Fundraising by the Democratic National Committee and President Barack Obama's re-election campaign dwarfs that of his Republican rivals, but he continues to struggle to match Mitt Romney and anti-Obama super PACs in big donations.
The re-election campaign announced Monday in a series of tweets ahead of the Federal Election Commission's filing deadline that at least $45 million was raised by the Democratic National Committee, Obama for America and two joint fundraising committees, the Obama Victory Fund and the Swing State Victory Fund.
Like in in 2008 and months past, Obama's campaign war chest is heavily dependent on small donors. A new video (below) released by BarackObama.com touts that the average donation in February was $59.04 and that 97.7 percent of donations were $250 or less.
Forty-five million dollars is also a huge leap from 29.1 million raised in January, a sign that Obama's re-election efforts have become more aggressive. As of some point last week, Obama has attended 107 fundraisers since kicking off his campaign in April and 40 in this year alone.
The haul, however, isn't as much as the $55 million Obama raised--not including donations from the DNC--at the same time in 2008 while running against Hillary Clinton.
This year, Obama and his allies are under pressure to bring in more money from big-time donors. The super PAC that supports Obama, Priorities USA Action, only raised $2 million, half of which was contributed by sharp-tongued talk-show host Bill Maher, ABC News reported.
Restore Our Future, a super PAC created by former aides to Mitt Romney, raised $6.6 million in January, FEC filings show. About 97 percent of its donations so far consist of $25,000 or more, the New York Times calculated. (Super PACS are campign finance committees that can raise unlimited amounts of money on behalf of candidates but are forbidden to work with the candidate's official campaign itself.)
A super PAC led by Rove, American Crossroads, spends most of its money on ads attacking Obama and raised $5.1 million in January.
Obama's strength with small donors compared to Romney is nothing new. A report released by the non-partisan Campaign Finance Institute last month revealed that 48 percent of Obama's money came from small donors, compared to 9 percent for Romney.
While Obama's lack of bigger donations may be a financial problem, the comparison with Romney can work in the favor of his campaign.
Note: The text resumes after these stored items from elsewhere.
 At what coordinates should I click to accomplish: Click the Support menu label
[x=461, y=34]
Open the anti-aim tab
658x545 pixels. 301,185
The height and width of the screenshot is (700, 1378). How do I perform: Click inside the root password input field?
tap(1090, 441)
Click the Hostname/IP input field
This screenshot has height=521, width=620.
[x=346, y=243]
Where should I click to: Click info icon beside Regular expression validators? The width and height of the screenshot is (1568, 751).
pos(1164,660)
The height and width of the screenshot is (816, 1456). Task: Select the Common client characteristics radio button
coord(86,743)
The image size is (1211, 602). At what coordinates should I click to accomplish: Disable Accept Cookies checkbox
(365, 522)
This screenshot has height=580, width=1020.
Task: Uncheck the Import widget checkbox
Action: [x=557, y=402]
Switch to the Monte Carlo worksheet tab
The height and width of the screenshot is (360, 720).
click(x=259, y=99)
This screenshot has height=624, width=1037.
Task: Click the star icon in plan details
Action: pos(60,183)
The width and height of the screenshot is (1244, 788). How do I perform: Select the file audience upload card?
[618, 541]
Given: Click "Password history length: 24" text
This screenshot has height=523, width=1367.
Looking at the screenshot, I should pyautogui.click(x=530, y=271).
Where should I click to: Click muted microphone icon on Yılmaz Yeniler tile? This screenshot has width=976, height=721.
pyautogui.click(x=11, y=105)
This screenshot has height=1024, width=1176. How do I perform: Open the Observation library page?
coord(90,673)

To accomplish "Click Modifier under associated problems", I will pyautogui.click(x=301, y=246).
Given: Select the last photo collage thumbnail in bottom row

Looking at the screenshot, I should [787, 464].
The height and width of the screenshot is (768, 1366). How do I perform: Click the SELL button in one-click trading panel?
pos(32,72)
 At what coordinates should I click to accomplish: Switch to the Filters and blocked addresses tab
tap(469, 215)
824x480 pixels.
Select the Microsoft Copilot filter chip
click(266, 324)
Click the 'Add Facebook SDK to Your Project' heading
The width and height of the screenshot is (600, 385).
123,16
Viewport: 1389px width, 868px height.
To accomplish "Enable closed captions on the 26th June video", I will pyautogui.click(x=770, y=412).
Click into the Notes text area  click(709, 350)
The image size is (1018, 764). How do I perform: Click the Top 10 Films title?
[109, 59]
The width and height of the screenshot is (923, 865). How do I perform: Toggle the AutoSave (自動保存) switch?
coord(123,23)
Obama and his supporters have easily attacked the former Massachusetts governor as a billionaire with wealthy friends unable to connect with everyday Americans and who doesn't understand the middle class.
Obama's re-election campaign also announced that more than 348,000 people contributed the donations in February, 105,000 of which were first time donors.
Romney's and Obama's February finance reports will be officially published by the Federal Election Commission on Tuesday.